Desde quando fui ensinada a refrear o tempo? Querendo ou não sinto a sua passagem. Como posso fazer de conta que ele não existe? Como ignorar o tempo ao me olhar no espelho? O certo é tentar conviver com ele e tirar vantagens. Mas, quais são as vantagens?
Ao ler, sinto-me espectadora do tempo, com a função de mudar historicamente. Participo da paisagem que se transforma quando reveladas as vantagens que só com o tempo poderei explicar. Pedro Du Bois argumenta que o “tempo é a nossa verdade, ele não nos pertence”, e que “há o tempo de plantar e o tempo de colher”..
O tempo reflete o comportamento e atinge os talentos da literatura, também articula e garante a presença dos escritores através das suas obras, com os efeitos de que só o tempo e com tempo viremos a saber da história.

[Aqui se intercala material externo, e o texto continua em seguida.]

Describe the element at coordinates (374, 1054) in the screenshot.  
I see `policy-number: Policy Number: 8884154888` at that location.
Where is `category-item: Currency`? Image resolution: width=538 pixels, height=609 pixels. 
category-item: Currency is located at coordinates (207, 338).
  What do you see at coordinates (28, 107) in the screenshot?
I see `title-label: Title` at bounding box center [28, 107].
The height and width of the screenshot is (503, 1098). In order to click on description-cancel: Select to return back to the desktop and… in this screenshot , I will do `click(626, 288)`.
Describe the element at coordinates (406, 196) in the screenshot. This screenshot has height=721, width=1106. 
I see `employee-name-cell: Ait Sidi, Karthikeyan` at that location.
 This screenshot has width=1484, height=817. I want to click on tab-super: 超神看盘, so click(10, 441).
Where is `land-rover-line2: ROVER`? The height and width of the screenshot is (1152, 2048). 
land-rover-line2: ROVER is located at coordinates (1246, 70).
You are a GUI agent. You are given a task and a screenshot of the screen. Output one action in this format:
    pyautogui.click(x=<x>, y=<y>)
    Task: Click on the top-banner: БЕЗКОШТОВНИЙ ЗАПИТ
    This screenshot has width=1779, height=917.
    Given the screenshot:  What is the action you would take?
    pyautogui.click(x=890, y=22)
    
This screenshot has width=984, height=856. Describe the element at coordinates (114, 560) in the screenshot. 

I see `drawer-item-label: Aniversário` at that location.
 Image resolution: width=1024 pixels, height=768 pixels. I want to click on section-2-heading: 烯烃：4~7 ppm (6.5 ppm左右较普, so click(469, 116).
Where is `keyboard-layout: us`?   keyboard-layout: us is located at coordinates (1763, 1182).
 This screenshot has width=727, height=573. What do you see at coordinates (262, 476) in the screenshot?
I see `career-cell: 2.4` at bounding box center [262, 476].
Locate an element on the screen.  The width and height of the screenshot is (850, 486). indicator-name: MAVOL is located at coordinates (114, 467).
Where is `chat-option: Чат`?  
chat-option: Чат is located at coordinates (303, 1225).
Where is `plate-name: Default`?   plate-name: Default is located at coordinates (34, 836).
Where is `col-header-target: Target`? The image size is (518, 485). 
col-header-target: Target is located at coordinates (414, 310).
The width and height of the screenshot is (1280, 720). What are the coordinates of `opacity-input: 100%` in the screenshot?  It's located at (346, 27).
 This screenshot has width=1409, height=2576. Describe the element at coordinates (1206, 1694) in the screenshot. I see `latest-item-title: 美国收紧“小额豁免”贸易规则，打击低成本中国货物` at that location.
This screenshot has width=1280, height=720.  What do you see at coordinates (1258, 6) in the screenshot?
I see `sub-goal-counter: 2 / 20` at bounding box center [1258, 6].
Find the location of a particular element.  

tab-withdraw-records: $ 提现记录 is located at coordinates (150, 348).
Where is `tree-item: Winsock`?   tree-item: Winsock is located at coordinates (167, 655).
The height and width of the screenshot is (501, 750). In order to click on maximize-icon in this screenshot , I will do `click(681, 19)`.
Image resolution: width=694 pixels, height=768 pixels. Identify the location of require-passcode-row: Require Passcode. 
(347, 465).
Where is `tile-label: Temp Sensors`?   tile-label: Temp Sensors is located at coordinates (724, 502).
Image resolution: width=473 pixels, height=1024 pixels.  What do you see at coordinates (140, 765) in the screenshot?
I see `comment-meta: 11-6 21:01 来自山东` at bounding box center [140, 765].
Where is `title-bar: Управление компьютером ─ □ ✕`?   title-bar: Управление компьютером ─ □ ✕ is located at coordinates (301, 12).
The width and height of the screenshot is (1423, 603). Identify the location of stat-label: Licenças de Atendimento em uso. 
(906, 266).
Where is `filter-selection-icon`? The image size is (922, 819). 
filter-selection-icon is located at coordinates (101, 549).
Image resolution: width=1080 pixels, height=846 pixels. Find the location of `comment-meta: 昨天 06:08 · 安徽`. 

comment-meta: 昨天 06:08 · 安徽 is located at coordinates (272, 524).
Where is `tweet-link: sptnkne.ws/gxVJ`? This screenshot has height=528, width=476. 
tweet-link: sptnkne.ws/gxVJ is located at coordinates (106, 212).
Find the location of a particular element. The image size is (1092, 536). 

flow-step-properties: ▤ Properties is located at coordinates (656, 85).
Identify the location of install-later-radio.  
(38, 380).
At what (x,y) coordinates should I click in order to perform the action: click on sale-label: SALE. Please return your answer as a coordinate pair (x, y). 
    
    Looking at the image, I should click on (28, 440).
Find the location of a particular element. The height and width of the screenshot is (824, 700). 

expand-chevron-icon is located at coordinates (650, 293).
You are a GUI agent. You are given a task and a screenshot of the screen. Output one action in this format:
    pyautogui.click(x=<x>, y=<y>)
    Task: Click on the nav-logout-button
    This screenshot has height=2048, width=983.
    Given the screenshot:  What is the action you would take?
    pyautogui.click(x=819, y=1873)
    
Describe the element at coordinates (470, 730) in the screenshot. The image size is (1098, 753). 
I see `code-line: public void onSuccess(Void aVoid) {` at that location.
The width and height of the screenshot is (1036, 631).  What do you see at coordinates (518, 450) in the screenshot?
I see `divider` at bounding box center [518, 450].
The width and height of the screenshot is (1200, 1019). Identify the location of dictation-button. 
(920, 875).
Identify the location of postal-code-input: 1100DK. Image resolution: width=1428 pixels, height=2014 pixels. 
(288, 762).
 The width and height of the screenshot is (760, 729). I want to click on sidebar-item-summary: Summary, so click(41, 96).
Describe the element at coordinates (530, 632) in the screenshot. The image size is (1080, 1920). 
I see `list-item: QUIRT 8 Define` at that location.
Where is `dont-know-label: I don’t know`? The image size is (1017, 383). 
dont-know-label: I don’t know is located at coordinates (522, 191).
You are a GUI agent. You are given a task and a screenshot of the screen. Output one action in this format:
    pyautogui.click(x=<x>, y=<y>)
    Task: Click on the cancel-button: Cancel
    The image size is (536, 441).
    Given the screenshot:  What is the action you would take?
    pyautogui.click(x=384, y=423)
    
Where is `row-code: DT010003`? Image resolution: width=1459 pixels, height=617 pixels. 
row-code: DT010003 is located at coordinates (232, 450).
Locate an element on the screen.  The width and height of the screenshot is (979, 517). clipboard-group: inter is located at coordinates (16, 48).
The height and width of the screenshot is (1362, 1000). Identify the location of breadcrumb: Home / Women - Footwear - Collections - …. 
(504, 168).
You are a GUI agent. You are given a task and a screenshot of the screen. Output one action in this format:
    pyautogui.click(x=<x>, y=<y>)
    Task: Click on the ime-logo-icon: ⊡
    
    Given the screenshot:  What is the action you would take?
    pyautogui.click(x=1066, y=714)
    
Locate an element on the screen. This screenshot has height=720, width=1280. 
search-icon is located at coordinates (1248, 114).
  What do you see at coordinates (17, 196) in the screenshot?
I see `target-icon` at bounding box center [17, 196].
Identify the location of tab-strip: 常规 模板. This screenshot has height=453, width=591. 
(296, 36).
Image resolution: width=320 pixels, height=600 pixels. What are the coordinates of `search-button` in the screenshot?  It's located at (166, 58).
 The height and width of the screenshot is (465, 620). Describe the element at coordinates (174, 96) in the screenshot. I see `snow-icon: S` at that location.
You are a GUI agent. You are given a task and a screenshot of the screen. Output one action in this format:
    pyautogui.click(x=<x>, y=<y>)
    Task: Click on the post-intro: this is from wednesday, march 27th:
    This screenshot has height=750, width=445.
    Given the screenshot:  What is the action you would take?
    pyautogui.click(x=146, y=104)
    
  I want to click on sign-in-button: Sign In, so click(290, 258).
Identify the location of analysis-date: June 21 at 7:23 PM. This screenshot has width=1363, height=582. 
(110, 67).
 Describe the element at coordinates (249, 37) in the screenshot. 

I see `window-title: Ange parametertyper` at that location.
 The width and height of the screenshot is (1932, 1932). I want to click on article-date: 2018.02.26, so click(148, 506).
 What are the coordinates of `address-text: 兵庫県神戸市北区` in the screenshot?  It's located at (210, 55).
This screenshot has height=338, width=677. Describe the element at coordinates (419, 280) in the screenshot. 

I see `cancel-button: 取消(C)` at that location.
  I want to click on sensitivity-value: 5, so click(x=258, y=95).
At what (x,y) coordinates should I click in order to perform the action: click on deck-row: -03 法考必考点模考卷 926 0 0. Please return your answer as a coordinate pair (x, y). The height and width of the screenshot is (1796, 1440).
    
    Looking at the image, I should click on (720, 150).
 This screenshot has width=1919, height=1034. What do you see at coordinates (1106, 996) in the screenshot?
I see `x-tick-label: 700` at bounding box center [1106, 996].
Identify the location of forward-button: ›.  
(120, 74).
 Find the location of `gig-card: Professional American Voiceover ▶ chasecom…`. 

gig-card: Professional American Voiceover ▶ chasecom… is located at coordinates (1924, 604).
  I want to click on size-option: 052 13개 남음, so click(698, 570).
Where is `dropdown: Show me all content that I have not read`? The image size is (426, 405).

Atualmente o mundo se comporta como imensa biblioteca onde tudo é reaproveitado, resignificado, reutilizado, repensado, reencontrado, recriado, reaprendido e tantos outros RE. Só o tempo cria, produz e se compromete com as palavras, e até se torna literatura quando nasce e se desenvolve em diferentes épocas e sociedades. Lise Maria Fank escreveu que “Ontem, / portas e tramelas, / latidos de guaipecas, / cautelas de antigamente. // Hoje, / portões eletrônicos, / cercas elétricas, / cães amestrados / e o medo de gente.”
Com o tempo vem a lembrança do que já vi e li. Amplio a ideia e, consequentemente, reinvento a história. Só o tempo mostra que o leitor percebe o reverso das palavras, como coloca Almandrade, “O / pré- / go / pre- / ga, / o / tempo / des / prega.”
Não esqueço o tempo porque o carrego nas mãos, nas relembranças, no ressignificado do desejo de criar, sem me subtrair à passagem entre os sentidos: sim e não, doce e amargo, autor e leitor, ator e espectador. Ousadamente, recarrego as ideias e as transformo com criatividade quando me aproprio da memória visual, sonora e textual, sob a condição de rever de outra forma a minha vida.
Quando reaproveito a ideia, tenho fatos para estampar na página e, assim, sobreviver no tempo do RE (alguma coisa), como força de expressão, onde só o tempo e com o tempo posso me libertar, como encontro em Clauder Arcanjo, “...Tudo se renova naquilo / Que nos encanta e espanta.”
Só o tempo é referência para a terra de boa literatura. Ele corresponde à necessidade social, onde as relações devem se caracterizar pelas normas entre autor, leitor versus a criação que os diferencia em traços específicos, como o tempo. A terra movida pela curiosidade, alegria, choros e amor que todos querem reler.
Reencontro em Dagmar Destêrro que “O tempo jamais nos espera // Não basta apenas viver; / É preciso sentir a vida / Em sua essência; / vivê-la em profundidade. / Analisar as pedras do caminho.../ Pensar com realidade //... Para não correr o risco / De ficar para trás / Alimentando fantasia.”